In future studies, an active temperature measure (as opposed to passive cooling) could be used to ensure better thermal accuracy of the data points. A better calibrated PCD and increased source filtration can also reduce the adverse effects of fluorescence escape and beam hardening effects respectively [20, 21]. Additionally, more material bases can be incorporated for the neural network to cover more material types and better neural networks can be designed to improve temperature prediction. Furthermore, tomographic PCCT on human tissue samples are necessary before in vivo studies can be planned.
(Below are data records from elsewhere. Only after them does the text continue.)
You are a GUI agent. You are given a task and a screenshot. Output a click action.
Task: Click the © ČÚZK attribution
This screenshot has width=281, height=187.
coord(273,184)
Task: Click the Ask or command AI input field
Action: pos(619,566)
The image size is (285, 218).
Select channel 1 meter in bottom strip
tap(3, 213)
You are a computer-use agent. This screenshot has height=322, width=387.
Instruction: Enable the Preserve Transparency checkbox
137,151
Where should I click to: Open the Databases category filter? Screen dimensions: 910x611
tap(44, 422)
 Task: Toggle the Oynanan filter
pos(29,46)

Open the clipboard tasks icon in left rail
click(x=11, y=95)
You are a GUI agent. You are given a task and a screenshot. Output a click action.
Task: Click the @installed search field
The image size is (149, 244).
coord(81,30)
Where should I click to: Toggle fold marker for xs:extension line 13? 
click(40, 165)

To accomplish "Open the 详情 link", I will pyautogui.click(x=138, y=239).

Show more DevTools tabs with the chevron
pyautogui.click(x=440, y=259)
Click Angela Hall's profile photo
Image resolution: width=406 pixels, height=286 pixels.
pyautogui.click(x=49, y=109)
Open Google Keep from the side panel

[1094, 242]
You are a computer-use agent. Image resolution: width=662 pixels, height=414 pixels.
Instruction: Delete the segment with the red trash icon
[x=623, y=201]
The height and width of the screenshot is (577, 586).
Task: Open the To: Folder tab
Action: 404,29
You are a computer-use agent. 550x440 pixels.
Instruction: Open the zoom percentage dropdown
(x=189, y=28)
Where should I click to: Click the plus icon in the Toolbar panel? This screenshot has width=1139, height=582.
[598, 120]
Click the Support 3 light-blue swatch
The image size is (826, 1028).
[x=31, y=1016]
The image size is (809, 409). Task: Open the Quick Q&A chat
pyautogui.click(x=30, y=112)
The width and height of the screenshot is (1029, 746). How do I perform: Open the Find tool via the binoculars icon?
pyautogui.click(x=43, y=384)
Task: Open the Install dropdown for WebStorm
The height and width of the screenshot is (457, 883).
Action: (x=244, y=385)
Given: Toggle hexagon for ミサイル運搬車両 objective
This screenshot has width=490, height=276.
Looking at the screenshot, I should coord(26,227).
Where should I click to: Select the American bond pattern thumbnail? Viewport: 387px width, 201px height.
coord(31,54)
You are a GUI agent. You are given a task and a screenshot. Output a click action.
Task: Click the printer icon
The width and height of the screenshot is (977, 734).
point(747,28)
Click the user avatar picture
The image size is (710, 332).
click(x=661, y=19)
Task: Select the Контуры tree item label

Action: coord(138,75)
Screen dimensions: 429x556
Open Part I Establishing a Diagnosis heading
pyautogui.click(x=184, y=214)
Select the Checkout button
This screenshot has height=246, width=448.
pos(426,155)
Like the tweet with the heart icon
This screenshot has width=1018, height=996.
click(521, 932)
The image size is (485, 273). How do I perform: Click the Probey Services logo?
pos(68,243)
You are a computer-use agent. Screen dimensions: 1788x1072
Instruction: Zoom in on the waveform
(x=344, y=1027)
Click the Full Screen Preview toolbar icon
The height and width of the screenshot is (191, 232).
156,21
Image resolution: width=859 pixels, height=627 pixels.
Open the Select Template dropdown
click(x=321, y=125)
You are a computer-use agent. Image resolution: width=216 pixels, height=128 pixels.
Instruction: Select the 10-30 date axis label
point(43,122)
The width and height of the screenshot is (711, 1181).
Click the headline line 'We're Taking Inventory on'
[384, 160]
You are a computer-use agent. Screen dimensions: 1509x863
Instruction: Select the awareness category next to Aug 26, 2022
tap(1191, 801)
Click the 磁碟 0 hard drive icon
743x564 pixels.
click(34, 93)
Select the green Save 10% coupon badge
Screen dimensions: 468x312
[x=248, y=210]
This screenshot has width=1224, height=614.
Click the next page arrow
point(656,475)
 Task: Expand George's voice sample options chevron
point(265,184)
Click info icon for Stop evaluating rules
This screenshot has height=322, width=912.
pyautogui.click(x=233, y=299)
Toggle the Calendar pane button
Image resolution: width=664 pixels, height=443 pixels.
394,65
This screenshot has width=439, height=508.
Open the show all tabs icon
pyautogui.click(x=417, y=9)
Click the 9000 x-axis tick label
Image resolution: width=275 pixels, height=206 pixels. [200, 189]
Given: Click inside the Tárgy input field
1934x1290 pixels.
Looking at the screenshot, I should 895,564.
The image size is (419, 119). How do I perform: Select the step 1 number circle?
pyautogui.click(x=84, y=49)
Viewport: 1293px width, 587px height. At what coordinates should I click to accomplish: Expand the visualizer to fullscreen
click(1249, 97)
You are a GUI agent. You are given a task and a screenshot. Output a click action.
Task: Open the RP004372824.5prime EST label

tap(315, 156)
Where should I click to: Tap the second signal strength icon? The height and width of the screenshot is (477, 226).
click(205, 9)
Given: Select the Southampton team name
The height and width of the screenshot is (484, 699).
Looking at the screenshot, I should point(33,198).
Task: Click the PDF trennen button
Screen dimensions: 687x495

For preclinical evaluation, mouse experiments can be used to compare the efficacy of thermal ablation using classical approaches (e.g., thermistors) and the novel PCCT thermometry imaging presented in this letter. Clearly, PCCT thermometry will offer a thermal dimension to a spectral CT volume and may potentially bring new diagnostic and therapeutic tools to clinical practice. Furthermore, the idea of using material decomposition to improve thermometry may also be applied to phase contrast X-ray thermometry, which has been shown to be capable of volumetric thermal visualization [22].

In this study, we demonstrate a data driven PCCT thermometry algorithm that can accurately predict the temperature of unknown materials given spectrally resolved LACs of a set of known, base materials at various temperatures. This is an important result toward surgical translation as it presents a solution for handling variability in tissue property without direct calibration to the tissue in vivo.